Carlie took his hand and led him over to a
nearby utility building where they could stand under the shade of the overhang away
from the prying eyes of others. Shane’s radio crackled and he reached down to
pull it off his belt without taking his gaze off of Carlie. She leaned in
towards him and whispered in his ear, “If that’s Duncan, tell him you’re busy.”

He tilted his chin up and cracked a
partial smile. “Listen to you—what happened to Ms. Punctuality? You know, now
that you’re a little wood nymph you ought to let your hair grow out so you can
put it in pigtails.”

She shoved him back against the wall as he
laughed and put the radio up to his mouth.

They both heard Duncan’s voice come over
the speaker. “I need all team leaders to report to the briefing room in A-Wing.
And if you get a hold of Carlie, inform her of the same. I can’t reach her.”

“Copy that—on my way.”

He returned the radio to his belt while
she slid her hands around Shane’s waist, pulling him in close while they
embraced. “You’ve got a hold of me alright and you better not let go.” She
leaned the hoe against the wall and wrapped both her arms around his neck,
kissing him deeply. Carlie’s heart was racing and she wanted to pull him into
the storage room in the corner. Shane responded with several faint kisses and
then paused to look at her. He brushed her hair back off her ear and then
sighed while resuming his hug. She stood still, trying to read his body
language, unsure what was holding back his interest.

She heard someone clearing their throat
and turned slightly to her right to see Matias standing a few feet away. Carlie
pulled back, biting her lower lip in surprise.

“Yeah, uhm, pardon the interruption but
Duncan is looking for you,” Matias said while putting his hands behind his back
and shooting his glance up at the eaves of the building then turning to walk
away. “Don’t you two see enough of each other in that little ten-by-twelve room
you share?” He shook his head while muttering sarcastically, “Now I’m gonna be
stuck with this image of my two best friends acting like schoolkids under the
bleachers.”

Carlie and Shane pulled back from each
other with chuckles and then trotted up alongside Matias who was heading across
the airfield towards A-Wing.

“So what’s on today’s agenda with Duncan,”
said Carlie.

“I don’t have all the details. But what I
can tell you is that the good news is that Pavel’s human trials are complete,”
said Matias. “The bad news is that we need to obtain a serum replication device
because the one we had suffered a meltdown from incompatible software.”

“Great—where do we find another one of
those?

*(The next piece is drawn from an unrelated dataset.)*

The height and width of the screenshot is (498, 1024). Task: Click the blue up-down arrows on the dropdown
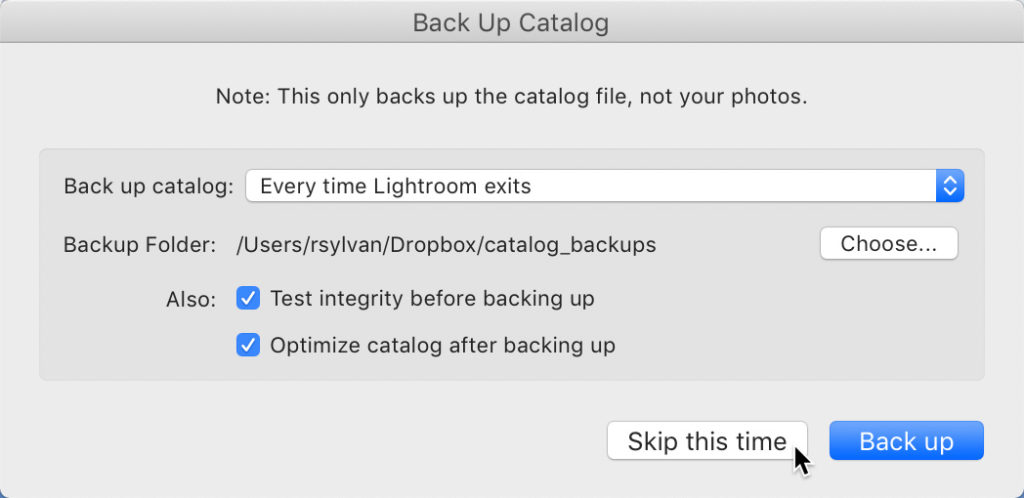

I thought we had obtained the only one left in the country,” said Carlie
as they walked into A-Wing and up the stairs towards the briefing room.

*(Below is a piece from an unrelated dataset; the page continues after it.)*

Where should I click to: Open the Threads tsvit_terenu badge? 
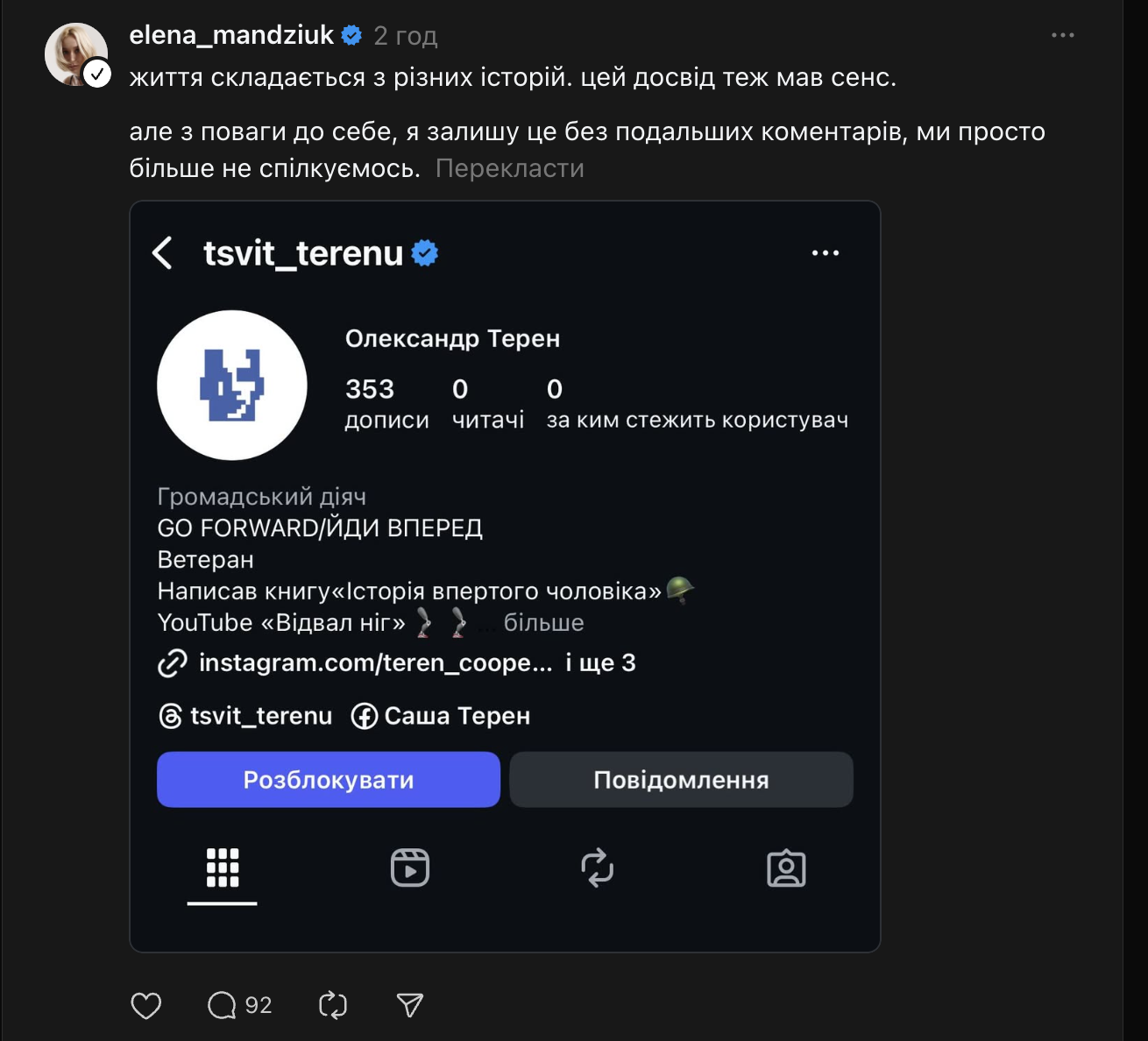coord(246,716)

Matias gave a sideways glance to them
both. “That’s right—and the only other place Duncan knows where we can find another
device is...” His last word was overlaid by Shane’s voice.

“Japan,” Shane said as he shrugged his
shoulders, looking at Carlie. “That’s what I have been meaning to talk about
with you.”

She rolled her eyes as her lips formed a
smirk. Just before the entrance to the room where Duncan and the other team
leaders were assembled she stopped and yanked on his shirt sleeve. “No—don’t
tell me—you didn’t, did you? Tell me you didn’t volunteer to do a mission
without discussing things with me first.”

Shane tried to force out a partial smile
from his clenched jaw and then put his hand on top of hers. “Hear this out then
we can talk it over when we’re done,” he said, motioning for her to follow him
inside as she felt her stomach begin to coil in knots.